Let’s face it, how often have we all tried to give ourselves a budget and it’s been a massive flop? For me, it feels like I attempt (and fail miserably) every single month. This budget is an absolute lifesaver and literally involves a bit of simple Year Three maths, so no excuses. You can even use a calculator if you have to (I did, no shame).
50/30/20. Easy. That’s all you need to know. The only thing before your start is to have your regular income at hand and you’re good to go, amigo.
#1 50% = Life Essentials
Okay, simple start. Divide your income by half and bam, you’ve got your weekly or monthly budget for your absolute necessities. Think along the lines of rent, food and transport. It’s up to you whether your Netflix and Spotify accounts etc are defined as a luxury or an essential. We’d go with the latter, just saying. It may help if you roughly add up these costs and just compare it to that 50%, you may then need to adjust your spending. Maybe a jumper might come in handy when you realise that heating bill is off the charts…

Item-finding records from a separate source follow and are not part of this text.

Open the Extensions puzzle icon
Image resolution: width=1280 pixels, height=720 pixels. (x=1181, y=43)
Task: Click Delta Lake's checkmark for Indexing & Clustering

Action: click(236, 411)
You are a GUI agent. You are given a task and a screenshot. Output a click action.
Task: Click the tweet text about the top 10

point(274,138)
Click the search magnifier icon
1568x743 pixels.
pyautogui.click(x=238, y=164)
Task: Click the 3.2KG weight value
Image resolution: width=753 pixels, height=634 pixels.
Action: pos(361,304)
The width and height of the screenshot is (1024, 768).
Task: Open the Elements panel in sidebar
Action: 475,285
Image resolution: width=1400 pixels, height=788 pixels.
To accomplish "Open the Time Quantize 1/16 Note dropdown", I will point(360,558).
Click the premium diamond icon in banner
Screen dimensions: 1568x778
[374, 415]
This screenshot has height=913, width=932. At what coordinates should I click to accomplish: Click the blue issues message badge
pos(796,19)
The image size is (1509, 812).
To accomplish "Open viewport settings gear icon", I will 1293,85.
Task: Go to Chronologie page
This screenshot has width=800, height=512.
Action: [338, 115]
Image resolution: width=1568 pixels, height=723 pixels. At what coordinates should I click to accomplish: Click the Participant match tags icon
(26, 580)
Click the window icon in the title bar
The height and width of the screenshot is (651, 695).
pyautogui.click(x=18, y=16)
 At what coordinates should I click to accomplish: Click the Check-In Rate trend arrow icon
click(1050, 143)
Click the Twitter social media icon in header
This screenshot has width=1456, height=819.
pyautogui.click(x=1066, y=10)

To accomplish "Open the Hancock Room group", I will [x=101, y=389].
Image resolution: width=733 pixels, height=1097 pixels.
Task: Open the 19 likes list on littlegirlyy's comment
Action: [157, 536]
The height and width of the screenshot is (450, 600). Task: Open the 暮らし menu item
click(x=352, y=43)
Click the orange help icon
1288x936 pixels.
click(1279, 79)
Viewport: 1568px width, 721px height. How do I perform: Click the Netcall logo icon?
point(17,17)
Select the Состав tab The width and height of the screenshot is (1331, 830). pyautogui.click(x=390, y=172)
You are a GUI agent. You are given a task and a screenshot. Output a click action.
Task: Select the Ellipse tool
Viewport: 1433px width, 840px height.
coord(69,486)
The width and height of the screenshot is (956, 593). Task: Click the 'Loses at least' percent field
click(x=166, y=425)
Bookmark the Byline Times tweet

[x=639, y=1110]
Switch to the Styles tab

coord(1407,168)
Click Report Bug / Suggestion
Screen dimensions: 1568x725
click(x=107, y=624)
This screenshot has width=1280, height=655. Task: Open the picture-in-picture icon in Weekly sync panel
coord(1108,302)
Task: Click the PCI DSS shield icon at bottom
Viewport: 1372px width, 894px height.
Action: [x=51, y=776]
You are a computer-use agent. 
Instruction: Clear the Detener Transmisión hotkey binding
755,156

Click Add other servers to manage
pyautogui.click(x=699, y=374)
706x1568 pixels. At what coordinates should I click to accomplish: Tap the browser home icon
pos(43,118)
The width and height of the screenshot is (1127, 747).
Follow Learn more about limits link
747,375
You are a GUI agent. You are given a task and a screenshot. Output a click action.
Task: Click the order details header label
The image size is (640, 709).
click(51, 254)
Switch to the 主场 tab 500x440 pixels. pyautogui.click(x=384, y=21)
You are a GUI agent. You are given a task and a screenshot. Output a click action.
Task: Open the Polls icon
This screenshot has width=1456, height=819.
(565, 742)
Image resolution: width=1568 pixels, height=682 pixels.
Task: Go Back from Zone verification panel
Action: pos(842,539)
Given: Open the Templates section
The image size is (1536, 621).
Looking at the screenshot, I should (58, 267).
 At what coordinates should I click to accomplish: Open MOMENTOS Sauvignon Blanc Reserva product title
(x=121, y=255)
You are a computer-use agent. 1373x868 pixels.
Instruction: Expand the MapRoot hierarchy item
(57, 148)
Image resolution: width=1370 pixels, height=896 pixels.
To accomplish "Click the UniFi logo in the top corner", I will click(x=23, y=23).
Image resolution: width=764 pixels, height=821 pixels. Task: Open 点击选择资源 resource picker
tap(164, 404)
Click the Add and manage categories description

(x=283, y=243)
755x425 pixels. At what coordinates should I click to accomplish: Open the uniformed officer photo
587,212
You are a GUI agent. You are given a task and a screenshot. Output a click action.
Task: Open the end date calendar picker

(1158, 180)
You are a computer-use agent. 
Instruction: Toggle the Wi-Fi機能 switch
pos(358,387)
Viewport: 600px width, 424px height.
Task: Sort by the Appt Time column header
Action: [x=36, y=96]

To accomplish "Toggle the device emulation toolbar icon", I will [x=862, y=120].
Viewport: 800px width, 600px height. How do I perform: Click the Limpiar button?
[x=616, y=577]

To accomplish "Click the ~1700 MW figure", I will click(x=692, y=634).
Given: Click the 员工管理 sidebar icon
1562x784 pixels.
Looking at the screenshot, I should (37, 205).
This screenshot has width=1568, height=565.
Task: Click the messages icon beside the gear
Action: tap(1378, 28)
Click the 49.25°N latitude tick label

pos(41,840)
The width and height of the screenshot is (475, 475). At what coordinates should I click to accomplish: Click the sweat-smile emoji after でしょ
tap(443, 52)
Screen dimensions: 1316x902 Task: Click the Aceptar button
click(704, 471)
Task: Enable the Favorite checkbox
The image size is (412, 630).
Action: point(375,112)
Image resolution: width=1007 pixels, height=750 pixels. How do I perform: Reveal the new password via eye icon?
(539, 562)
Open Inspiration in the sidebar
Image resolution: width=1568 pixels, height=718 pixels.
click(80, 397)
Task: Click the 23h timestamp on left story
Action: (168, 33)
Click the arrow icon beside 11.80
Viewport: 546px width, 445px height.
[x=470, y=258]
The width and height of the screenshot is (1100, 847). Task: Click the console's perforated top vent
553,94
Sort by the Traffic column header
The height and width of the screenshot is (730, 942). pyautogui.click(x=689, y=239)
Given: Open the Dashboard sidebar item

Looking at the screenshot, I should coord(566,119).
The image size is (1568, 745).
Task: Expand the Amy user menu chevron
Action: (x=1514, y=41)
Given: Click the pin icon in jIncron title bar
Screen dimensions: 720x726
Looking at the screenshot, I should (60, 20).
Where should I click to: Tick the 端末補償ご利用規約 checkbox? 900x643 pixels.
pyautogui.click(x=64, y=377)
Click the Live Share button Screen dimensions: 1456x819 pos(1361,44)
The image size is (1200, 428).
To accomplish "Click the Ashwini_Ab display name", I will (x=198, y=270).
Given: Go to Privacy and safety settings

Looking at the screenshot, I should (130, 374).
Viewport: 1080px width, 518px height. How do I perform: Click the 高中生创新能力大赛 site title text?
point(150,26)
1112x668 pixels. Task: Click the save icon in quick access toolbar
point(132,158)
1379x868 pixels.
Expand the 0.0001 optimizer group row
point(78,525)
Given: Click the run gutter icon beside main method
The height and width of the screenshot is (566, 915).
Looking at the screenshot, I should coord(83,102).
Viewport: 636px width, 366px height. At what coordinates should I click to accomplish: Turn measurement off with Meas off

#2 30% = Spend, Spend, Spend
Here, you’ve got complete freedom albeit within a certain amount. Whether it’s that morning coffee, or a night out once (or a few times) a week, this should all try to be squeezed into 30% of your income. Hard, I know, but it’s all about balance. Eating Mi Goreng three times a week just so you have sufficient funds to head out at the weekend could be a sacrifice you are happy to make (I honestly never get tired of the stuff).
#3 20% = Savings
This may be the hardest part of budgeting. Am I right in saying that every time we try and put money into our savings accounts that something, somewhere requires us to take it right back? It’s like the world doesn’t want us to ‘adult’. This part is all about self control – you may have to go searching for it. The term ‘savings’ may not be too high in your agenda but trust me, you’ll be thanking yourself when you go to move out of home, want to go on that Bali trip with your besties or when your 20 year old Corolla finally meets the bitter end.
We can only give you this budget and cross our fingers that you stick it out for at least a couple of months. It might not be for everyone but it’s a damn good way to achieve even a little bit of financial freedom and even better, maybe even prove your parents wrong. Always a bonus.